#### RECORD SET

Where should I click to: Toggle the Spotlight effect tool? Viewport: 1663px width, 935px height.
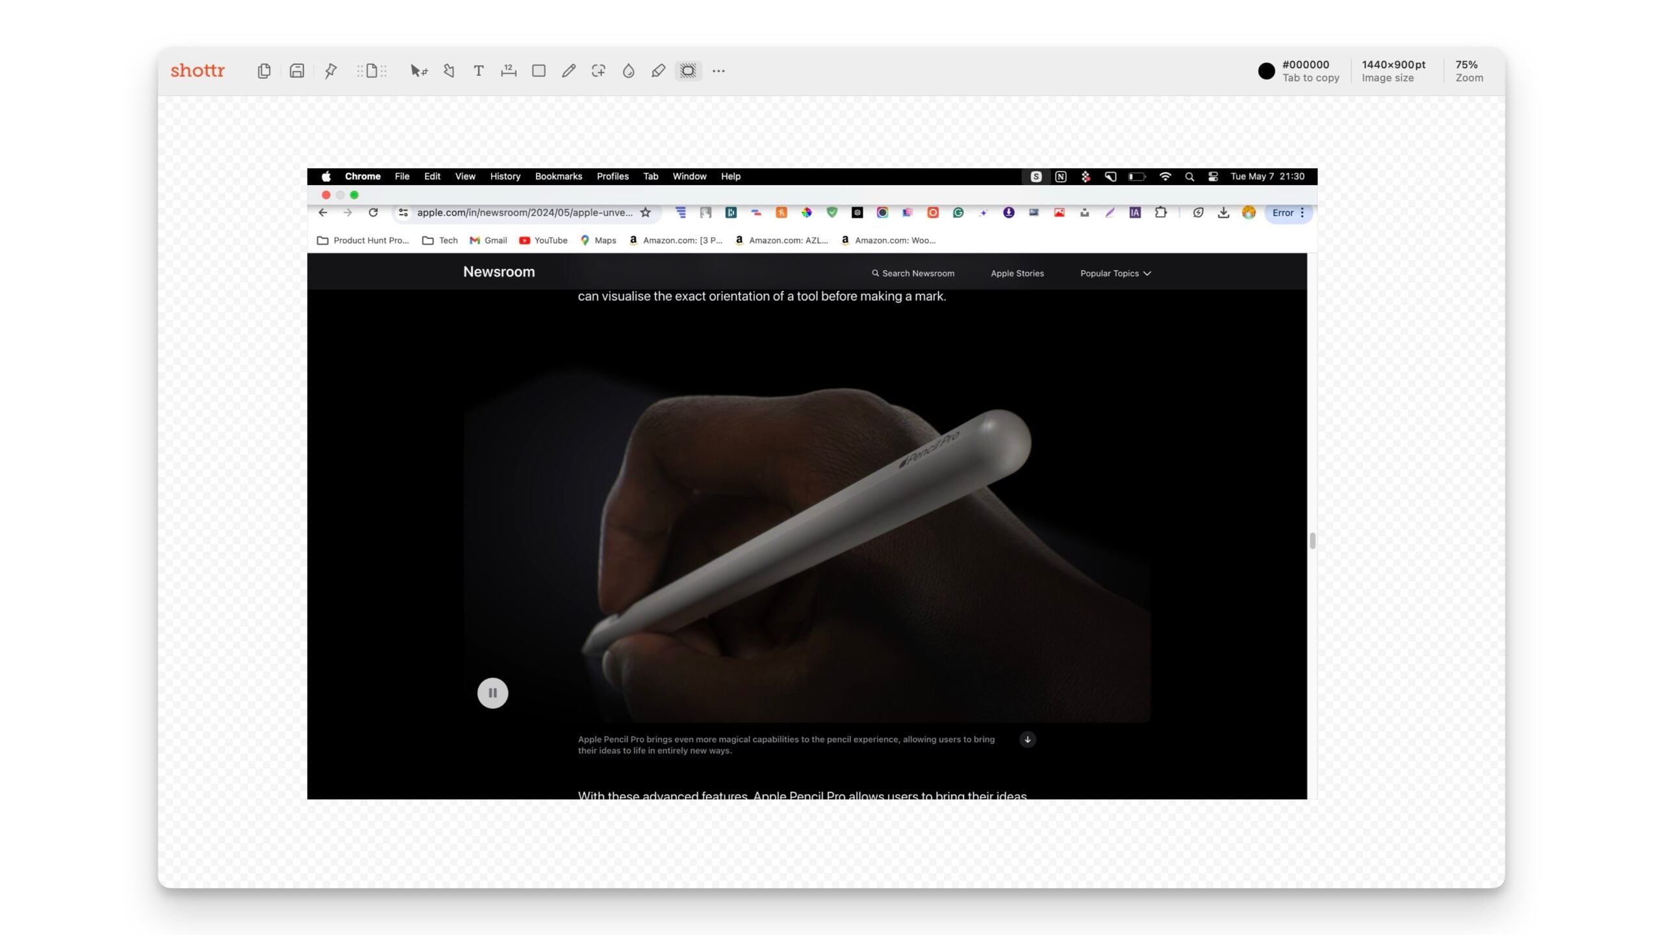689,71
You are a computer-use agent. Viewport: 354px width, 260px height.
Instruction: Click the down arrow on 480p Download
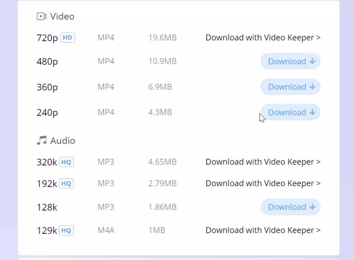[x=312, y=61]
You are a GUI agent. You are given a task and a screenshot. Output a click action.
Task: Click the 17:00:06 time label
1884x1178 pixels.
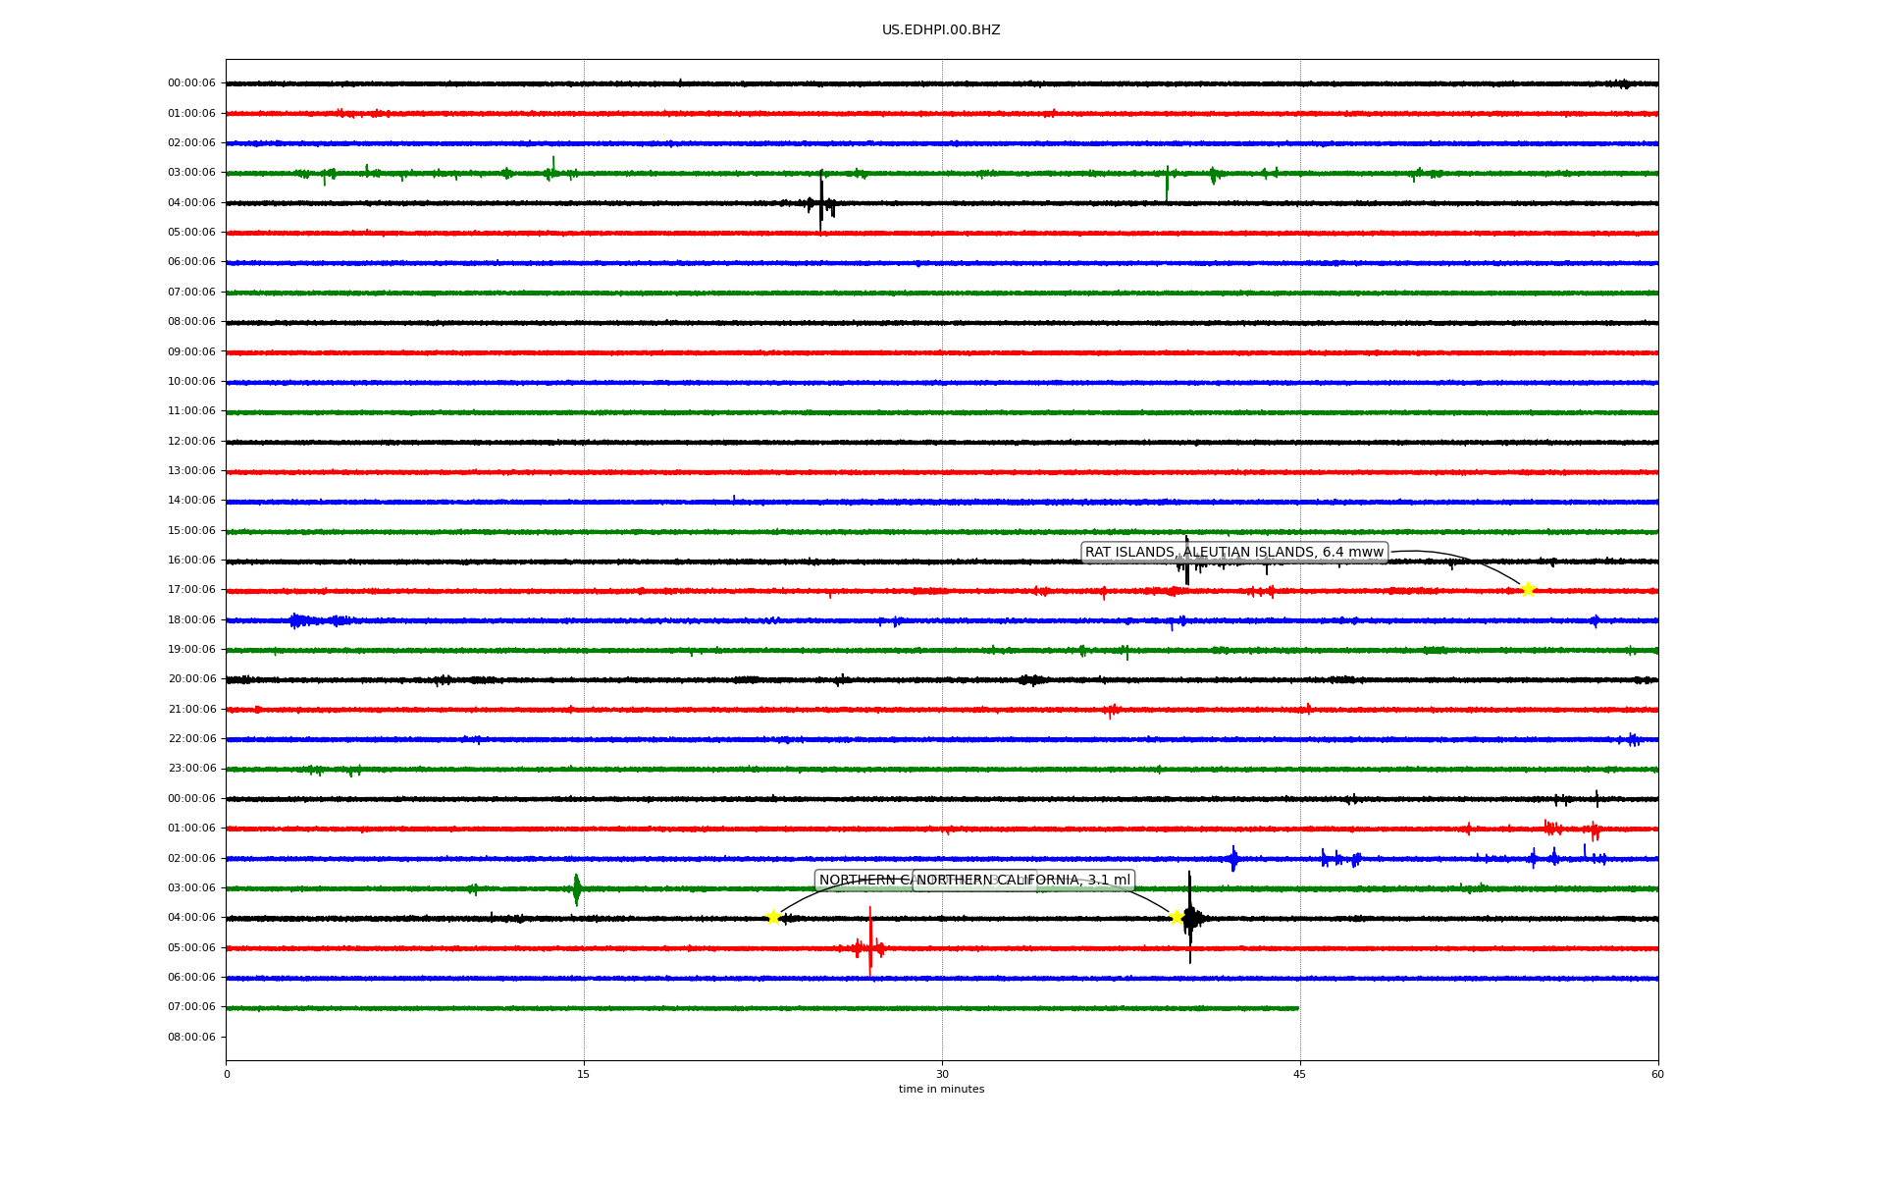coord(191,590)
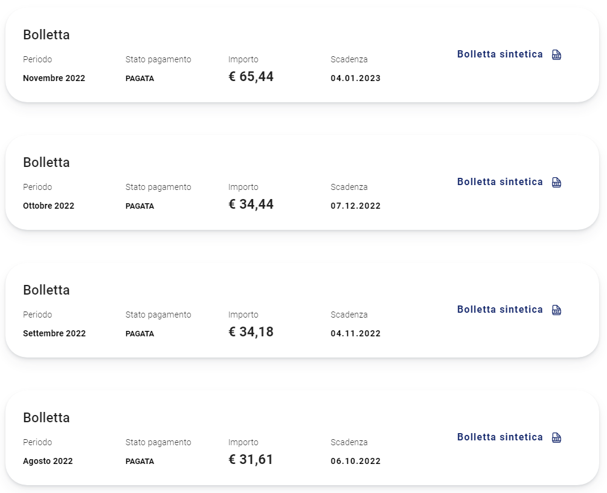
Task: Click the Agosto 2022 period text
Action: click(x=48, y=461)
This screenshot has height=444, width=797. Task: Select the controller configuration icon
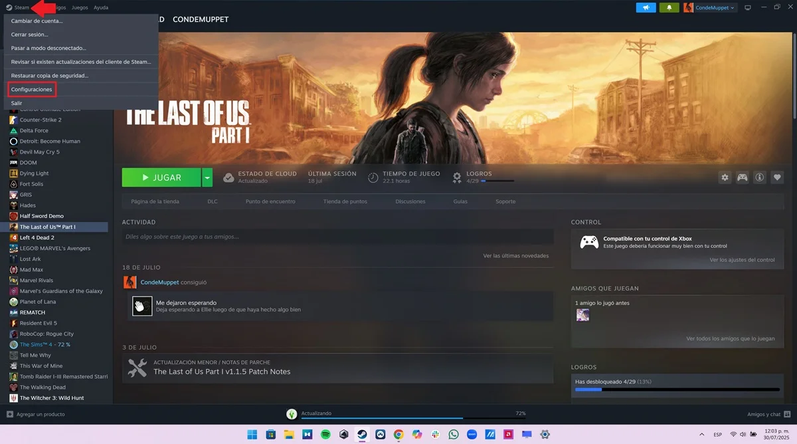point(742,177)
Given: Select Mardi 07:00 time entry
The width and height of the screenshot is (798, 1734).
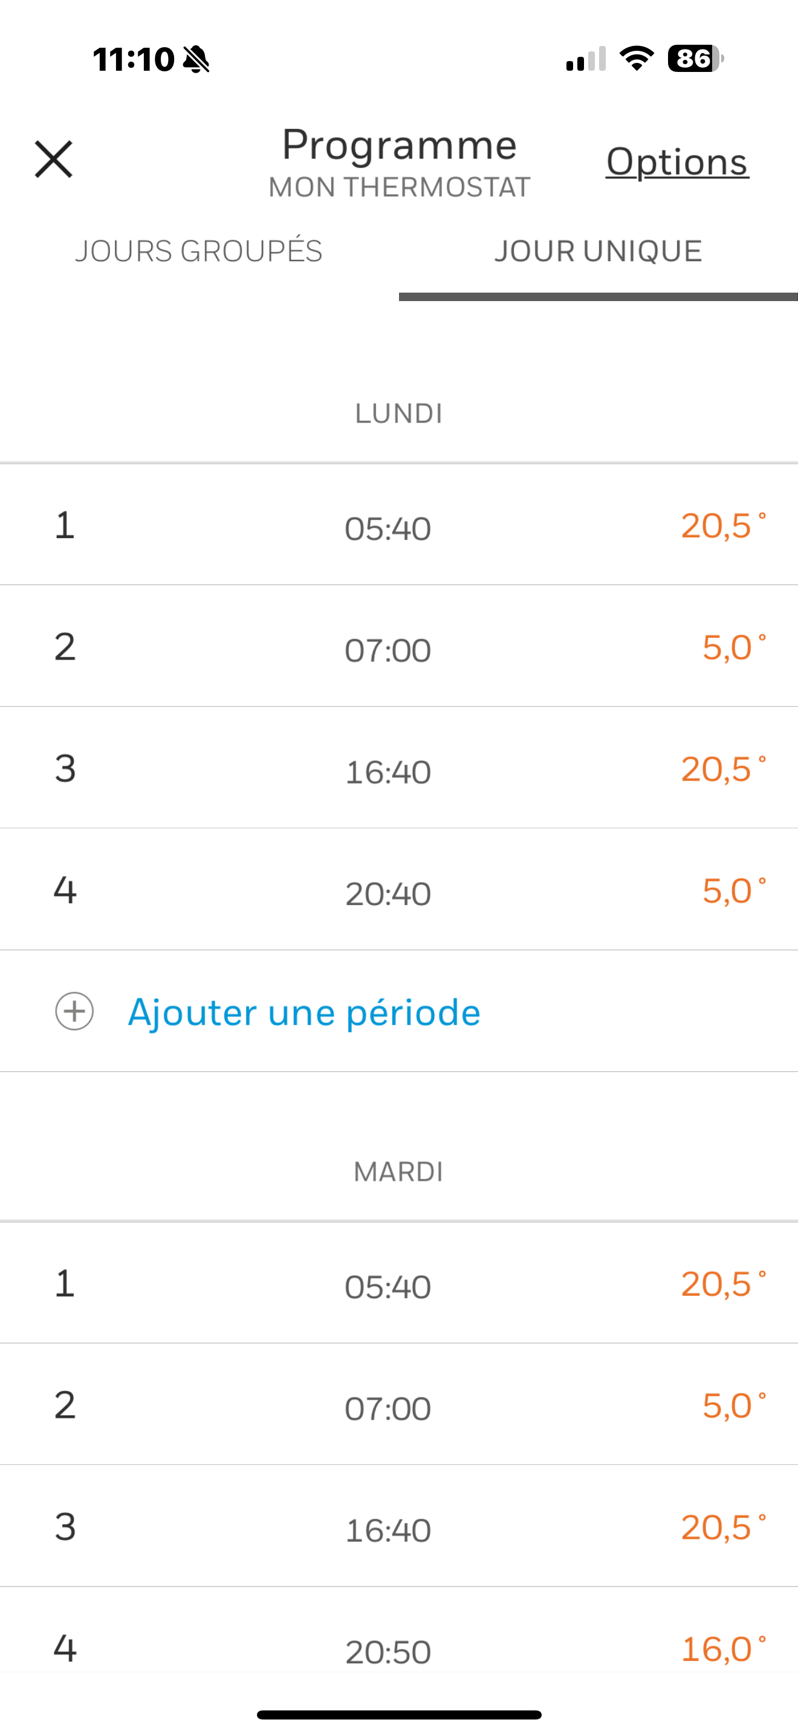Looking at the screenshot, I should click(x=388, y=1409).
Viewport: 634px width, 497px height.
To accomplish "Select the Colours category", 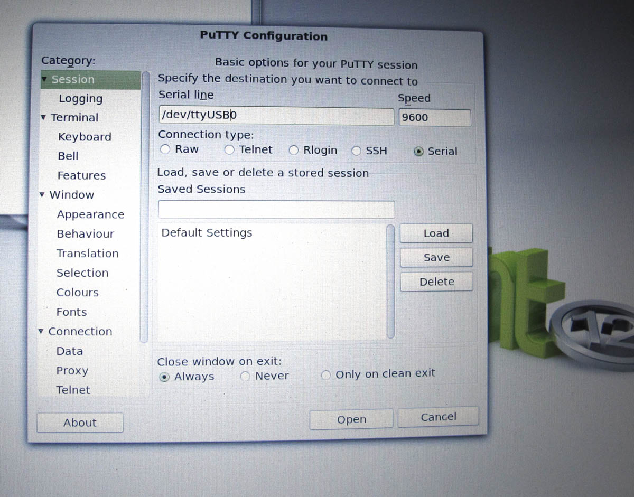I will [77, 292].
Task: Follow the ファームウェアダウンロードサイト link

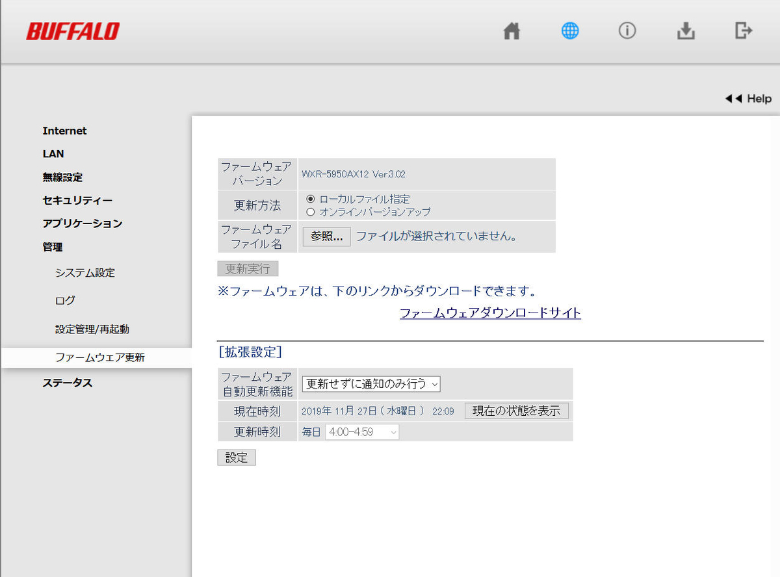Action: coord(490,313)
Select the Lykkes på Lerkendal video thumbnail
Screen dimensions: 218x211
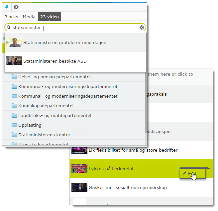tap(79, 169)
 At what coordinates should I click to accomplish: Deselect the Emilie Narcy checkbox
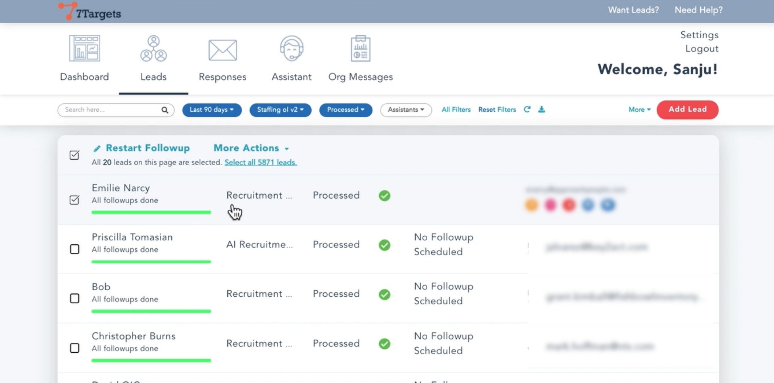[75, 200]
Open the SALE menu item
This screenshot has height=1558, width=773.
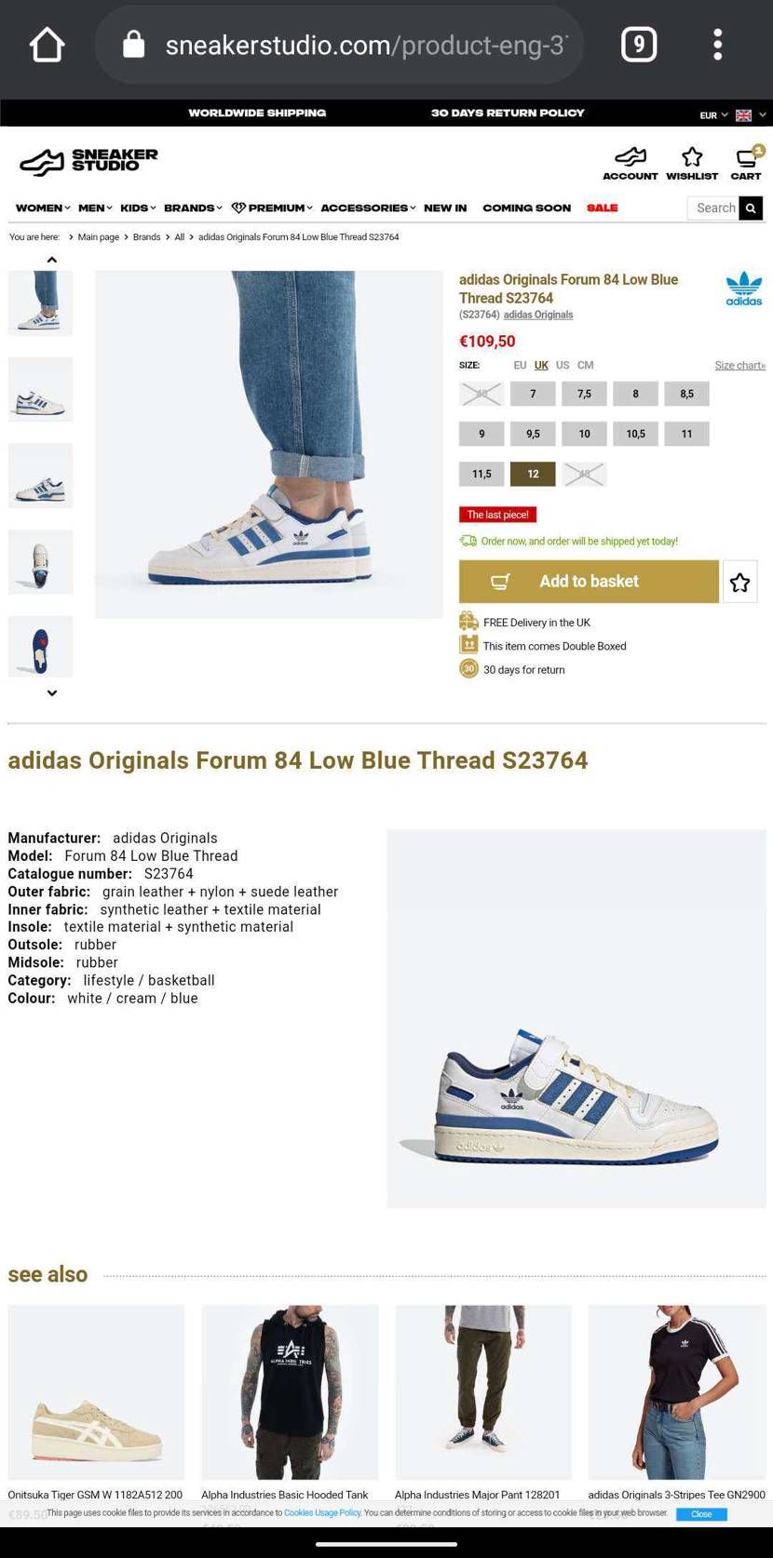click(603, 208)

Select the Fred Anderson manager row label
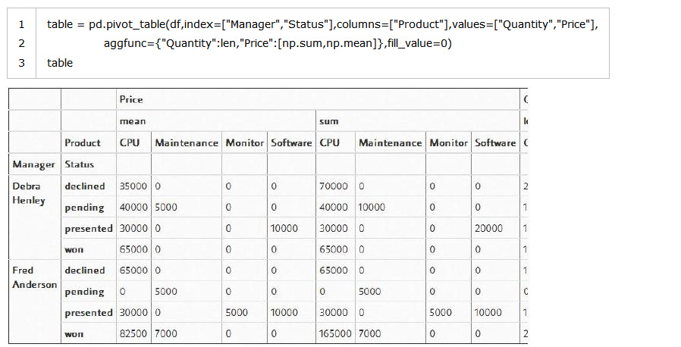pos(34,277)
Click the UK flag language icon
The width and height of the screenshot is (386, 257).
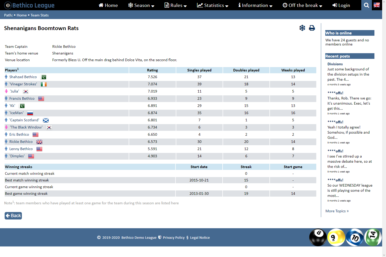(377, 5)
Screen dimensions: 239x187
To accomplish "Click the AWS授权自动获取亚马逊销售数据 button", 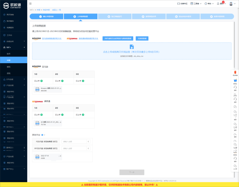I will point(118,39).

########

Identify every line in the listing above that contains the word "label", and copy each of those lines in full.

Task: Click the 17:00:06 time label
Select the Fred Anderson manager row label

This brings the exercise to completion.